# Screenshot grounding data:

/---

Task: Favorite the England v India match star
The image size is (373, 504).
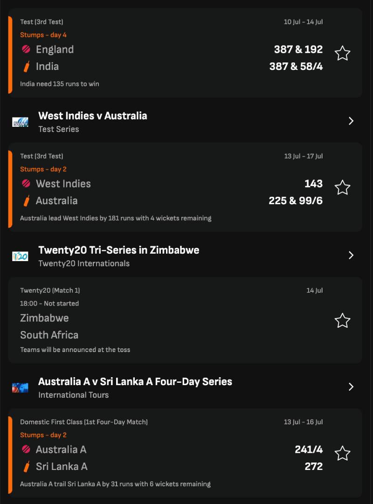Action: (x=342, y=53)
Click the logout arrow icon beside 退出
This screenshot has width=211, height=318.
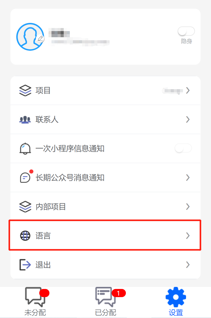pyautogui.click(x=25, y=265)
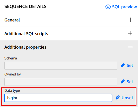The height and width of the screenshot is (107, 138).
Task: Click the pencil icon next to Schema
Action: coord(123,65)
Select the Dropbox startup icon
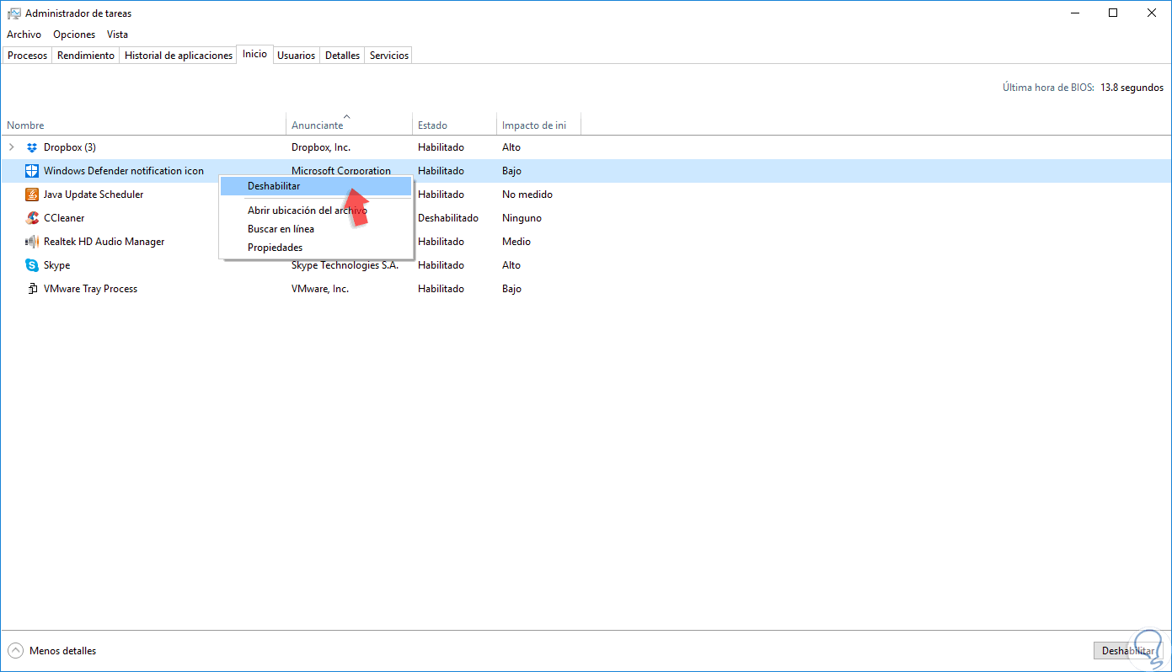Image resolution: width=1172 pixels, height=672 pixels. coord(32,147)
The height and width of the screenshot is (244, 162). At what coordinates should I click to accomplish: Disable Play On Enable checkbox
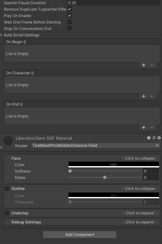tap(69, 15)
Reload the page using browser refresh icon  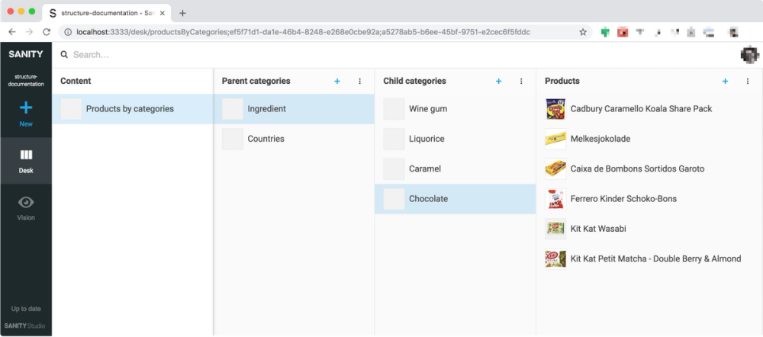pos(47,32)
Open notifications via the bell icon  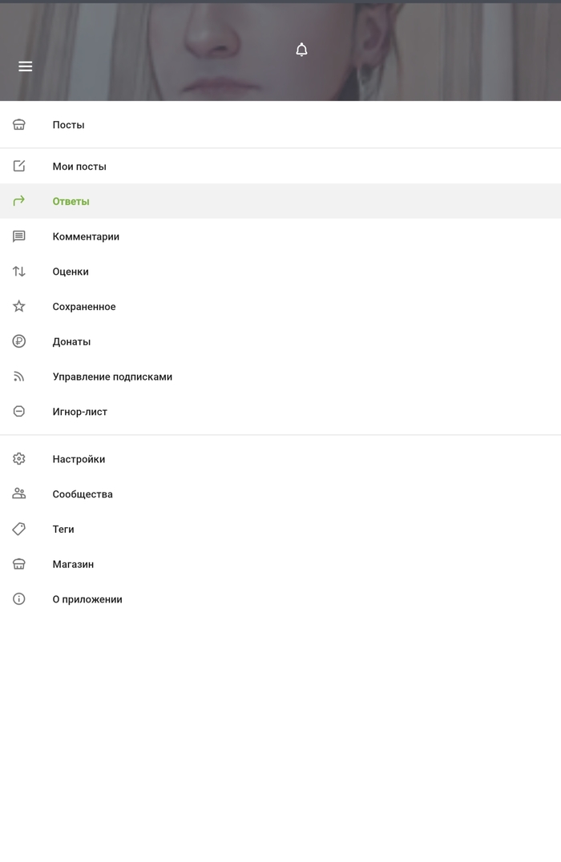(301, 50)
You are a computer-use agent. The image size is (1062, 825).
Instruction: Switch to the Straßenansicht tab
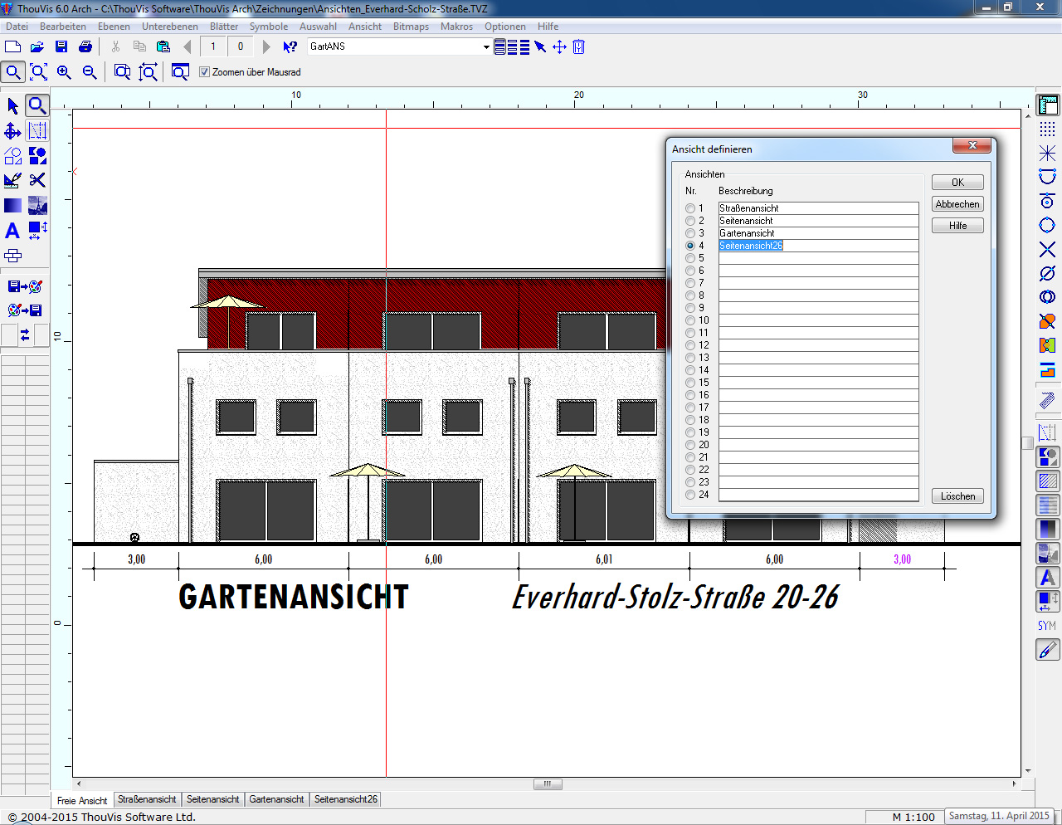pos(147,799)
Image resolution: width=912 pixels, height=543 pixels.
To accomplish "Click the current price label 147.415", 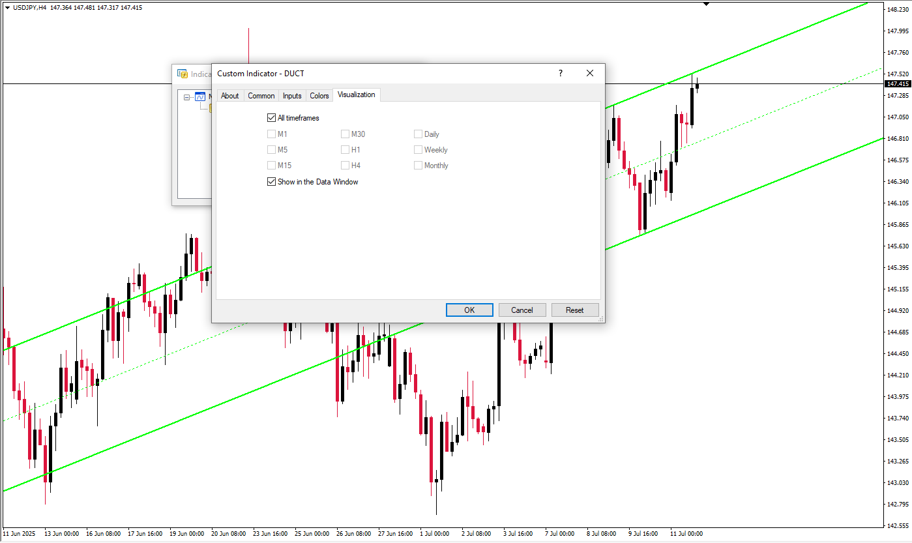I will tap(897, 84).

\---

# WHAT YOU HAVE TO DO:
What you return must match the lines above from the one with "The image size is (373, 504)." through the one with "Click the logout arrow icon beside 退出" exactly, with both ends included and the pictures excluded.

# SOLUTION TO THIS PROBLEM:
The image size is (373, 504).
Action: (x=342, y=53)
Click the logout arrow icon beside 退出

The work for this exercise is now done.